Tedaviye ne kadar erken başlanırsa o kadar başarılı sonuç elde ediliyor. Hastalık oluşumundaki birincil sebep plak olduğu için plağın temizlenmesi yani kişinin kendi yaptığı ağız bakımı tedavisinin temelini oluşturuyor. Tedavi ile elde edilen sağlığın devamı da ağız bakımına bağlıdır. Bunun için dişler ve diş etleri sabah kahvaltıdan sonra ve gece yatmadan önce fırçalanmalı, dişlerin ara yüz temizliğinde diş ipi ve ara yüz fırçası kullanılmalıdır.

Ağız içi muayene ve bütün dişlerden alınan radyografilerle hastalığın derecesi tespit ediliyor ve tedavi planlanıyor.

Tedavinin ilk aşaması ağız bakımı ve dişler üzerinden plak, diş taşı ve lekeleri uzaklaştırmak için diş yüzeylerinin temizlenmesidir. Bu işlemler 2-3 seansta yapılıyor. Hastalığın ilerlediği vakalarda periodontal operasyonlar tedavinin ikinci aşamasını oluşturuyor.

Kemik erimesi varsa…

Hastalık ilerlemişse cerrahi işlem gerektiriyor. İltihaplı ve büyümüş diş etleri ağız bakımı işlemlerini zorlaştırıyor. Bunların yanı sıra kemik erimesi de yaşanıyorsa periodontal tedavi çoğunlukla lokal anestezi altında yapılan yapılıyor ve bu işleme periodontal operasyon deniyor. Hastalık sadece diş etlerinde ise başlangıç tedavisine rağmen iltihap veya büyüme varsa, bu diş eti kesilerek uzaklaştırılıyor ve yara yüzeyi bir hafta süreyle pat ile korunuyor. Kemik erimesi varsa, diş eti kaldırılıyor, iltihaplı dokular temizleniyor, kemik düzeltiliyor, diş eti kemiği örtecek biçimde yerleştiriliyor ve dikiş atılıyor. Bir hafta sonra da dikişler alınıyor.

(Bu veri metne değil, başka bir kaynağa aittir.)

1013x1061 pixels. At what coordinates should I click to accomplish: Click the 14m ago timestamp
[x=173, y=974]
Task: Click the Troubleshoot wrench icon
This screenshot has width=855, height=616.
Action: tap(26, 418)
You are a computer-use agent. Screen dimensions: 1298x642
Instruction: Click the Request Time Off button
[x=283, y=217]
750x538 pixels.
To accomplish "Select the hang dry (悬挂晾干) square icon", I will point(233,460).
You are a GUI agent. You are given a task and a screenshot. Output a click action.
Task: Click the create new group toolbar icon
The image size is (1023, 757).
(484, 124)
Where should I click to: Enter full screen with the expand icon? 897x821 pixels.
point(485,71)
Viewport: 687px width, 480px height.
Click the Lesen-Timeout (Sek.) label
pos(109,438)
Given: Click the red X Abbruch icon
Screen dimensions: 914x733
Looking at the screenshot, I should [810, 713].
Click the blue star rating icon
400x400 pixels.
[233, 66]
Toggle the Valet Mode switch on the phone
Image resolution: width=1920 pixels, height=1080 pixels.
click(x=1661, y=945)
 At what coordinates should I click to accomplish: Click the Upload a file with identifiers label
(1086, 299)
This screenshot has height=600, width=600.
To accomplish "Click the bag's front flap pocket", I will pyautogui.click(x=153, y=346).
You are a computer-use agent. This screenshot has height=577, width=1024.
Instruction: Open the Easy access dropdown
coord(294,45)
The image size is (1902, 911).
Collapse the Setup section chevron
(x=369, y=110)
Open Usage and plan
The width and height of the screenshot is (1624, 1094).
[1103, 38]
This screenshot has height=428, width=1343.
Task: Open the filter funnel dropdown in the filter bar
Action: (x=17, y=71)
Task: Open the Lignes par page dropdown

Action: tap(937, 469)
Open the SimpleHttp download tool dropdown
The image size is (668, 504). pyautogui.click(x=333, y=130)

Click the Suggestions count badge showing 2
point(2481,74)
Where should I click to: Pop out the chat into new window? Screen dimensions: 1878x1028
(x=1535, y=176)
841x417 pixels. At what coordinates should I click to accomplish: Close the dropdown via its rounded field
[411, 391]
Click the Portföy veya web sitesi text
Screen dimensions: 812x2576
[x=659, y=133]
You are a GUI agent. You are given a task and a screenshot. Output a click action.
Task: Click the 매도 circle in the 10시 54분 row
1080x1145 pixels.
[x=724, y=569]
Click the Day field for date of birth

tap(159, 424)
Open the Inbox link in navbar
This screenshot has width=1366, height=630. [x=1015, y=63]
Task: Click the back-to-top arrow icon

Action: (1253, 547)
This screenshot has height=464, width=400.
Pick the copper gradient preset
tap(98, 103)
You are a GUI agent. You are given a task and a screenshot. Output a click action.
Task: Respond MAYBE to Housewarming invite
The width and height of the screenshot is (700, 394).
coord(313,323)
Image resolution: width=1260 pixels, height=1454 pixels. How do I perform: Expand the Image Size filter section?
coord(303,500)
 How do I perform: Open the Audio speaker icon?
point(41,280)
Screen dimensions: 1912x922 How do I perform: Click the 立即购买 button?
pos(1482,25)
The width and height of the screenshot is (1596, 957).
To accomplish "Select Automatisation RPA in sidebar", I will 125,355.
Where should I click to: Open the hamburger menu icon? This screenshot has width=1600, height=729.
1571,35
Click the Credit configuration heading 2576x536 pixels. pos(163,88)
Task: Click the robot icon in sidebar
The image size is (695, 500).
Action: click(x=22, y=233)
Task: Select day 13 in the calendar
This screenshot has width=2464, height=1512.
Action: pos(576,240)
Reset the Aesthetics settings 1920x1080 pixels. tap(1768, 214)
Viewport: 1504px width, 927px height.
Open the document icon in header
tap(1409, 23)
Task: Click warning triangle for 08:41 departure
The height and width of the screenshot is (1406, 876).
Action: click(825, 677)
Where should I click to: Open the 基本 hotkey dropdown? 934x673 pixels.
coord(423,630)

Ne kadar sürede iyileşme sağlanıyor?

Diş eti hastalıklarında gingivitis tamamen tedavi edilirken periodontitiste kaybedilen dokuların genellikle tam olarak eski haline dönmesi sağlanamıyor. Diş eti hastalığı bulunduğu aşamada tedavi edilerek dokular iyileştiriliyor. Uygun şartlar sağlanıyorsa kemik yapımını uyaran maddeler yerleştirilerek yeniden kemik oluşturulabiliyor. Böylece kişiler, sağlıklı bir ağza sahip kişiler gibi ağız temizliğini de kolaylıkla yapabiliyor. Bu tedavi diş eti hastalığının şiddetine göre 3 hafta ile 6 ay arasında sürebiliyor. Tedaviden sonra düzenli olarak 3–6 ay aralarla kontrole gitmek gerekiyor.